From the listing below, tally the lines that include "agent". Return only the total.

SUPPLIED ENTRIES:
*** Begin section ***

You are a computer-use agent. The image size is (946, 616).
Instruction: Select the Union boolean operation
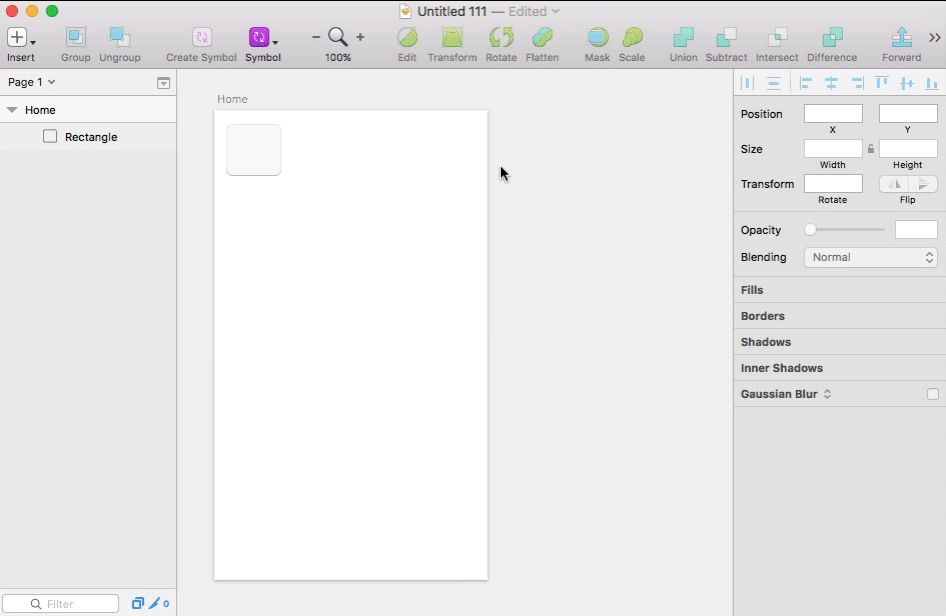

*** End section ***
*** Begin section ***

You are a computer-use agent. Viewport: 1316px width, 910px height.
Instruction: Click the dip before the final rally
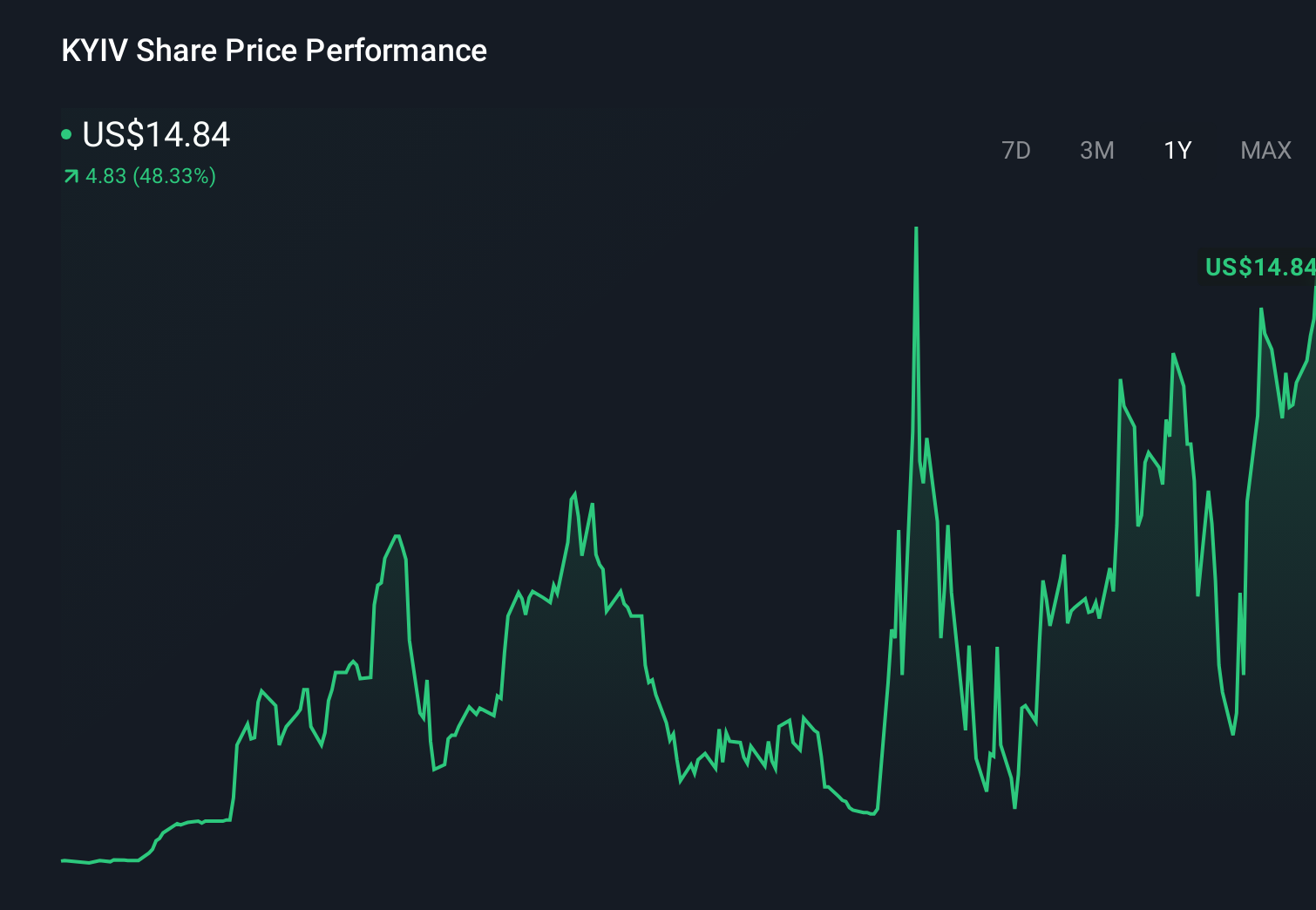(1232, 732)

*** End section ***
*** Begin section ***

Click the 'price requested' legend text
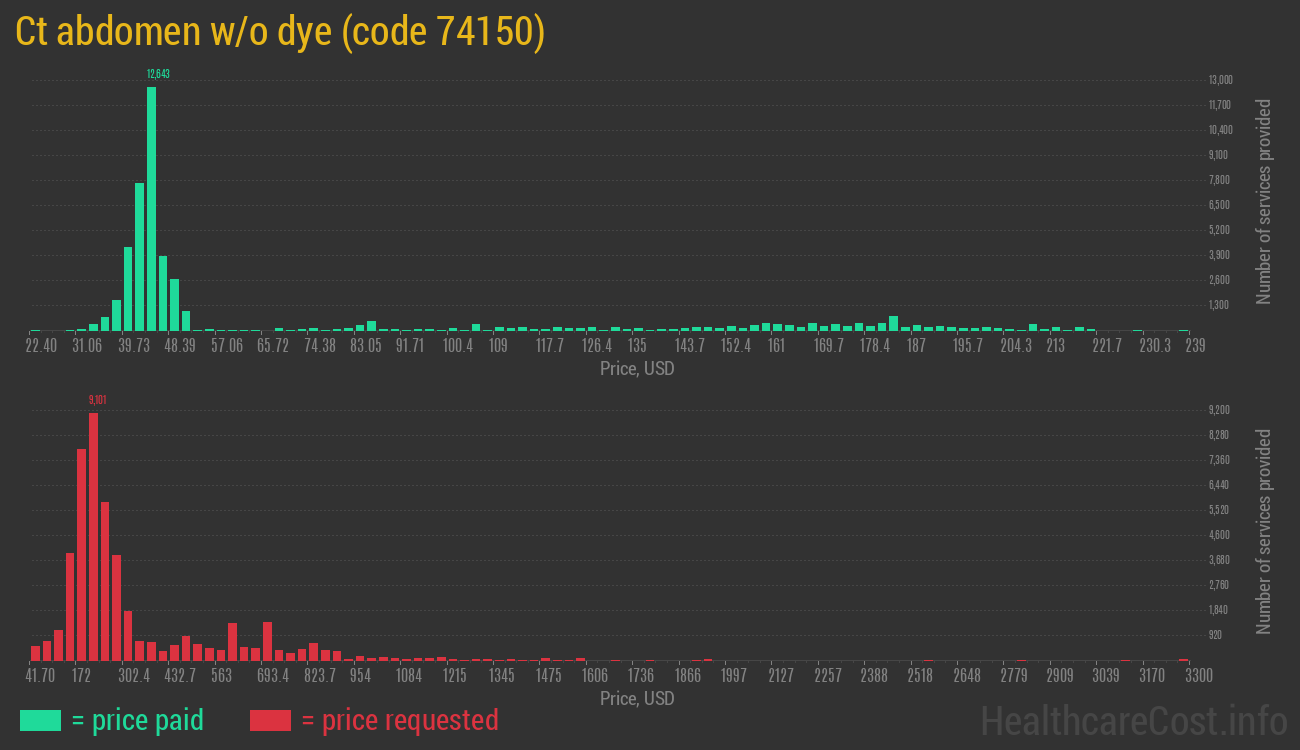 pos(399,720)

*** End section ***

ANSWER TO THIS PROBLEM: 2